Hi,
quadrant wrote:Which
page replacement aglorithms are used in
xv6 and Minix?
I am trying to learn how page replacement is implemented. Both operating systems are written for educational purposes, so they would be great starting points for this.
To be "perfect", an educational OS needs to be simple enough for beginners to learn from but also needs to be complex enough to cover all useful information. These requirements are mutually exclusive...
I wouldn't be too surprised if neither xv6 nor Minix supports swap space, and wouldn't be surprised if they both have no page replacement algorithm at all (especially if you mean "Minix 1.0").
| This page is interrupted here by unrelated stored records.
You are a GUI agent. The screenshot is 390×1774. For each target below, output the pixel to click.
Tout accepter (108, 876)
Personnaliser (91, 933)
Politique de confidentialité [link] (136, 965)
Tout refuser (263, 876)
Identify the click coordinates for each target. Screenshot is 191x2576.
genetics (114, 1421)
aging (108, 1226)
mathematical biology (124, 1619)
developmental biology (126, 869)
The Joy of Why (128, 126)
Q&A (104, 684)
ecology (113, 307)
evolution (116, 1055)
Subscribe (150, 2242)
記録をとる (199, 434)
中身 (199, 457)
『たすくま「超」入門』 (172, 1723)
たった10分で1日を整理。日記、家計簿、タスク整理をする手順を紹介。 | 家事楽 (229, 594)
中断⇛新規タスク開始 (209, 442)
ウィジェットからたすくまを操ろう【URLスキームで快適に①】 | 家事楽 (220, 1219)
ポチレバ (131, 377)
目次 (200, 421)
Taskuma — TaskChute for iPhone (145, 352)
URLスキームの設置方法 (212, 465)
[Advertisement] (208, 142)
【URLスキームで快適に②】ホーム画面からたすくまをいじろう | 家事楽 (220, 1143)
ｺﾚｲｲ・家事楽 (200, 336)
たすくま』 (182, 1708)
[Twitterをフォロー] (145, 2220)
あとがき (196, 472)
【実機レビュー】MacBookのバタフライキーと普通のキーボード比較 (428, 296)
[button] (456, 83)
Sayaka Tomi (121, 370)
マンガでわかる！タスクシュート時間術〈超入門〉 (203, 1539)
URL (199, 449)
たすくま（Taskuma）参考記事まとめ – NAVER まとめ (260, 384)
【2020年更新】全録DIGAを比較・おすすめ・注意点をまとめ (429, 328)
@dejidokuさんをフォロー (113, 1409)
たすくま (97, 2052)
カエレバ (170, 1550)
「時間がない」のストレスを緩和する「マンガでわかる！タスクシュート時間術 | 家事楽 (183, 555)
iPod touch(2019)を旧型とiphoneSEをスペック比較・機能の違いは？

In general; a "least recently used" algorithm is typically used as the basis for a page replacement algorithm. For this; you need some way to determine how recently used a page is. How this is done depends on the CPU. For 80x86 CPUs there are "accessed" and "dirty" flags in the page table entries that the CPU automatically sets for you; so you might scan the page table entries periodically and update the age of each accessed page. For other CPUs (e.g. those with "software TLB miss handling") you might update the age of each page that's accessed during page faults. Once you know (roughly) how recently each page was accessed you can determine which page/s were "least recently used", and you can send those to swap space (if you need to).
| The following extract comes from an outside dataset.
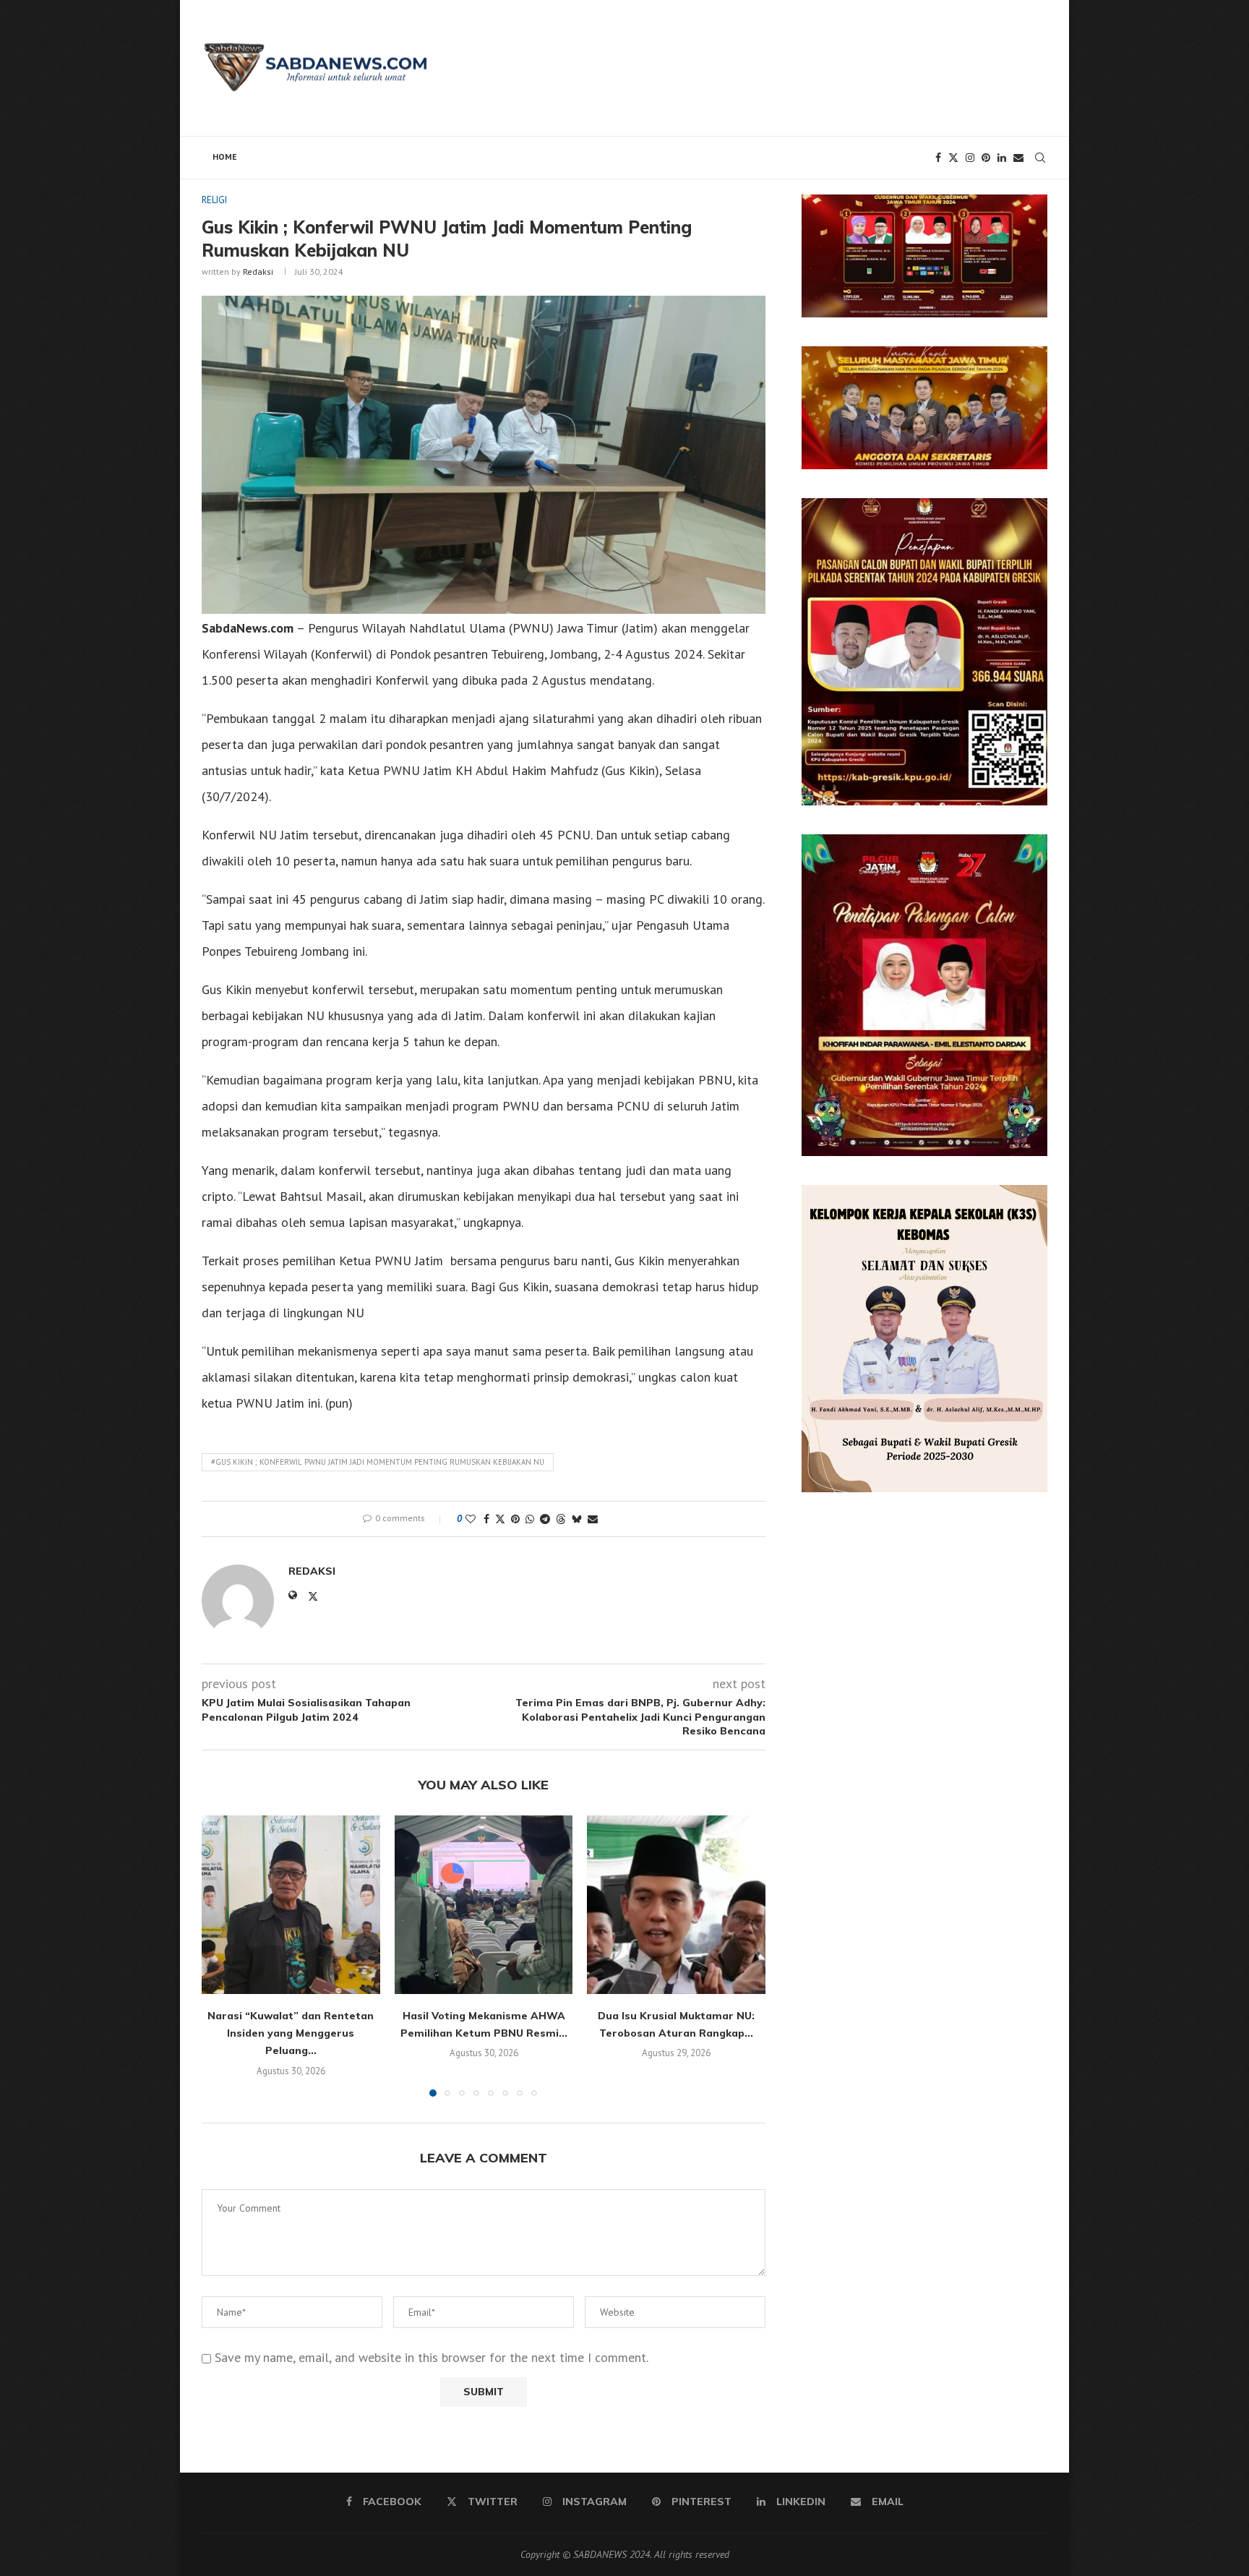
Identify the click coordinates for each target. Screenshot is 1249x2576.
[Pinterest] (986, 158)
However; "pure least recently used" ignores things like the cost involved. For example, if a page was stored in swap space previously and hasn't been modified since, then you can free the page without storing it in swap space again (which would be faster). Also note that swap space isn't the only option - e.g. unmodified pages that are part of a memory mapped file can be freed and then fetched from the file if they're accessed again. Essentially, for each page you have how much time has passed since it was used last and you have a cost; and you can do "score = time * cost" and select the page/s with the best score, so that (in some cases) you improve performance by selecting pages that aren't the least recently used pages.
But...
"Least recently used" is just an estimate for "most likely to be used soon" that tends to get used for things like cache eviction and paging algorithms because it doesn't depend on other information (and it's hard to predict the future accurately anyway, so...). What if you had more information you could use? For example, if you knew that a task that is currently sleeping will wake up in 5 minutes, you could accurately predict that the task is going to use at least some of its pages when it wakes up. For another example; what if you kept track of past access patterns and knew that when the user presses there's a 50% probability that a web browser would access 20 specific pages and a 90% probability that a GUI would access 100 specific pages?
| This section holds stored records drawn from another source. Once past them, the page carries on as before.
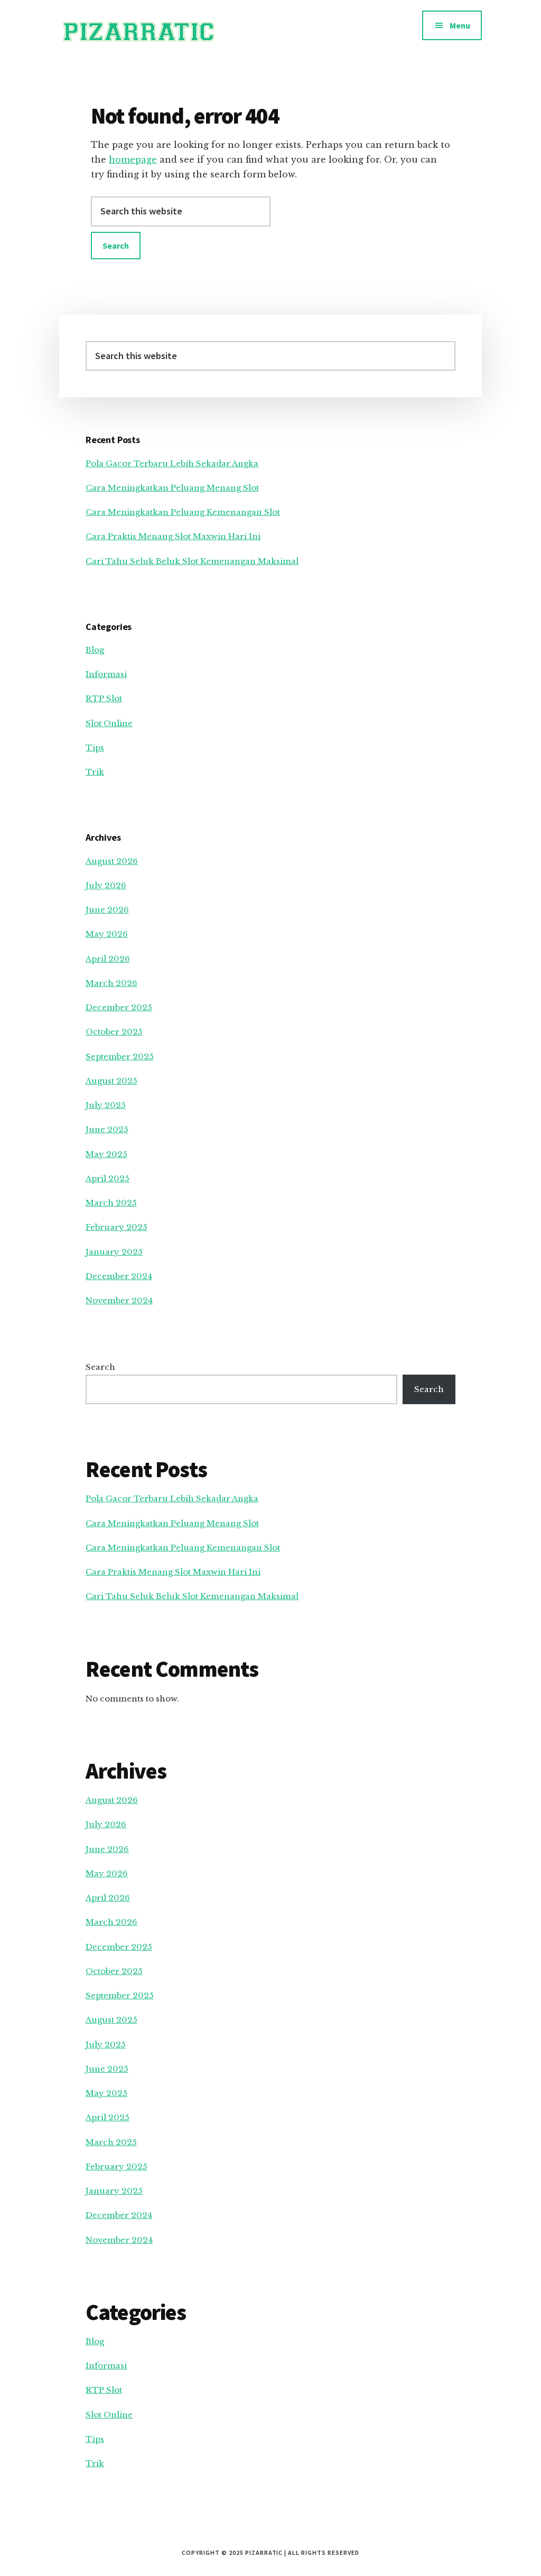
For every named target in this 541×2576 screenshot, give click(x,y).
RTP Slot (104, 698)
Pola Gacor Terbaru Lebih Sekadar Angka (172, 463)
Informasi (106, 674)
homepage (133, 159)
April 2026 (108, 959)
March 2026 (111, 983)
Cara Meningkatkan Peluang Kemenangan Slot (183, 512)
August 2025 (111, 1081)
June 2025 (107, 1129)
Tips (95, 747)
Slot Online (109, 723)
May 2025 (106, 1154)
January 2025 (114, 1252)
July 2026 (106, 885)
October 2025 (114, 1032)
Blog (95, 650)
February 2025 (116, 1227)
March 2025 (111, 1203)
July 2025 (106, 1105)
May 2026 (107, 934)
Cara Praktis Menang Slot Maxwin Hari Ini (173, 536)
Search (100, 1367)
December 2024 (119, 1276)
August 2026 (112, 861)
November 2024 (119, 1300)
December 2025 (119, 1007)
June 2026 (107, 910)
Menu (460, 25)
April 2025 (107, 1178)
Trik (95, 772)
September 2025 (120, 1056)
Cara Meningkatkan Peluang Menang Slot (172, 488)
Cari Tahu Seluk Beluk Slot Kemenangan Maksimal (192, 561)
Let's make the model a little more flexible and say that for each page you have a prediction of how likely it is that it will be used soon (where the prediction may be based on "least recently used" if there's no other information, but could be from other information too), and each page has a cost; and you can do "score = prediction * cost" and select the page/s with the best score.
Now...
This is only looking at one side (selecting which pages to send to disk to free RAM). The other side is figuring out which pages to bring back into RAM. This can be split into 2 parts - prefetching data before it's accessed, and having to fetch immediately because you failed to prefetch. Figuring out what to prefetch can be very complicated (but very important for performance). The problem is that (if you're not careful) these systems can fight - you don't want the OS to prefetch pages and send them back to disk immediately, and you don't want to send pages to disk and prefetch them immediately.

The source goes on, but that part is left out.